→ **What you need to do**
A. Answer these questions from the drywall repair thread, one answer per line, marked as below:
(i) What should the patch be pre-filled tight with, according to the opening paragraph?
(ii) In the quoted post, what is added to attach the drywall when the hole is smaller?
(iii) What does MHElectric do when the hole is something small?
B. Carry on the drywall repair thread, picking up after its final line.

Replace the drywall you cut out and pre-fill the patch tight with hot mud. Do not tape! If I see tape, I will rip it off. I can't have my work rely on someone else's. I don't know if they did it correctly.


----------



## MHElectric (Oct 27, 2012)

Sir Mixalot said:


> What I like to do is pre cut the piece of drywall for the repair and then trace it with a pencil. That way the drywall is a perfect fit every time. And if it's just a smaller hole, I'll just add a furring strip to attach the drywall to. :thumbsup:
> 
> https://www.youtube.com/watch?v=6BYHLQ8zmaU


There you go. Nice video.

*Usually*, when we cut a hole, we cut something big enough to get in there and get the job done. Not a little sissy hole. :laughing:

But wherever it is something small like that, I'll do a hot patch.


----------



## scottktmrider (Jun 24, 2012)

→ **Material provided**
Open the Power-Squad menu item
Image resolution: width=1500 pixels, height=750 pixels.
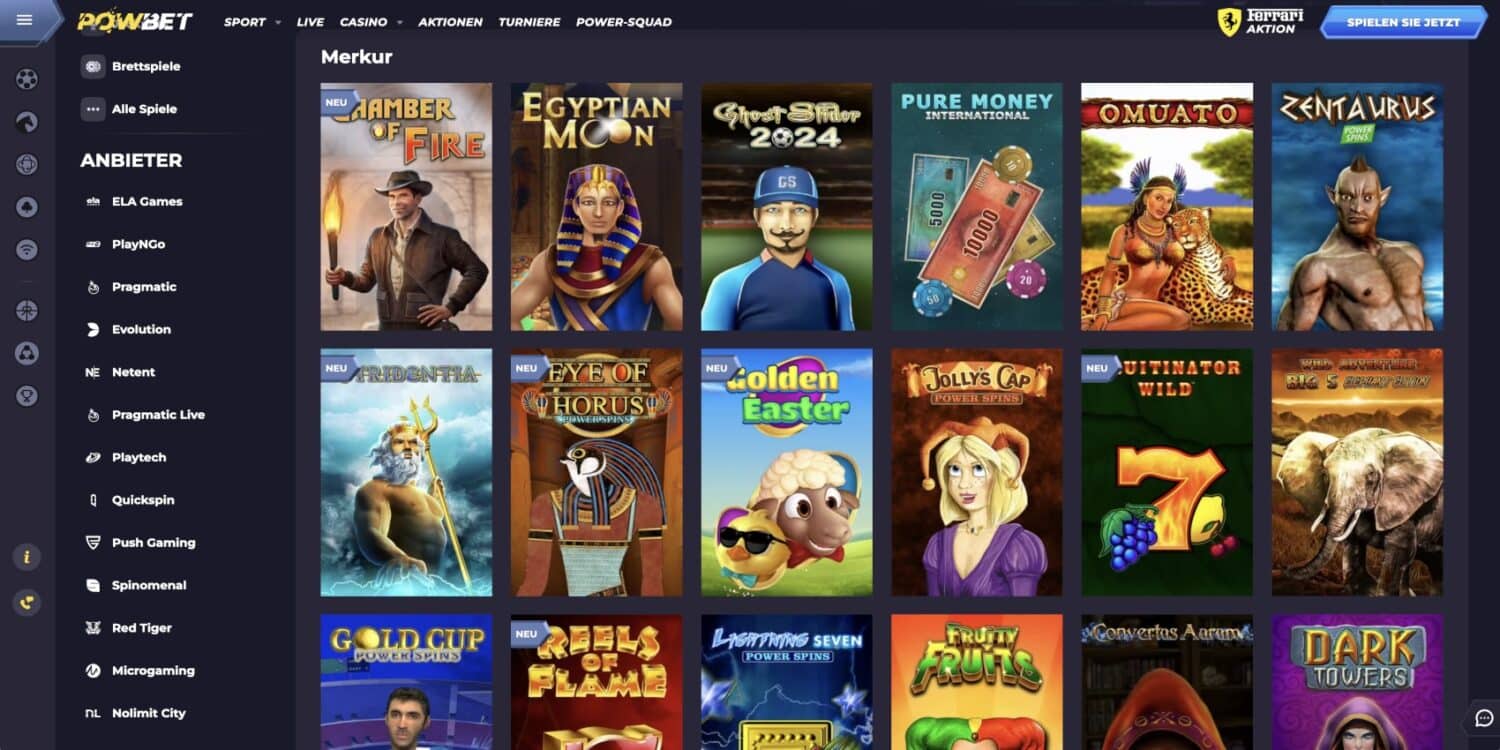pyautogui.click(x=623, y=22)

→ **Task-by-task answers**
A.
(i) Hot mud.
(ii) A furring strip.
(iii) A hot patch.

B.
I I just tell the plumber to take his hammer and beat a hole out than I'll square it up when I patch it. I don't like to break on a stud when I am putting a patch in would rather throw some blocks in its not so humped


----------



## MarkJames (Nov 25, 2012)

CrpntrFrk said:


> Keep a package of these with you;
> 
> 
> 
> ...


Are the clips proud of the wall surface with those things? 

I mostly add some strips of ply backing and screw the patch to that.


----------



## CrpntrFrk (Oct 25, 2008)

MarkJames said:


> Are the clips proud of the wall surface with those things?
> 
> I mostly add some strips of ply backing and screw the patch to that.


They snap off when you are all screwed off. They are great because you can keep them on the truck and they don't take up much room.


----------



## Sir Mixalot (Jan 6, 2008)

MHElectric said:


> There you go. Nice video.
> 
> *Usually*, when we cut a hole, we cut something big enough to get in there and get the job done. Not a little sissy hole. :laughing:
> 
> But wherever it is something small like that, I'll do a hot patch.


That tracing technique works with larger holes too.


----------



## EthanB (Sep 28, 2011)

icerock drywall said:


> please...why dont you just tell him to keep a pan and roller and he can paint it too...hope he brings his cleaning tools for all the dust he should not make ....I would think the painter behind him has tools and has fixed more holes then a elec.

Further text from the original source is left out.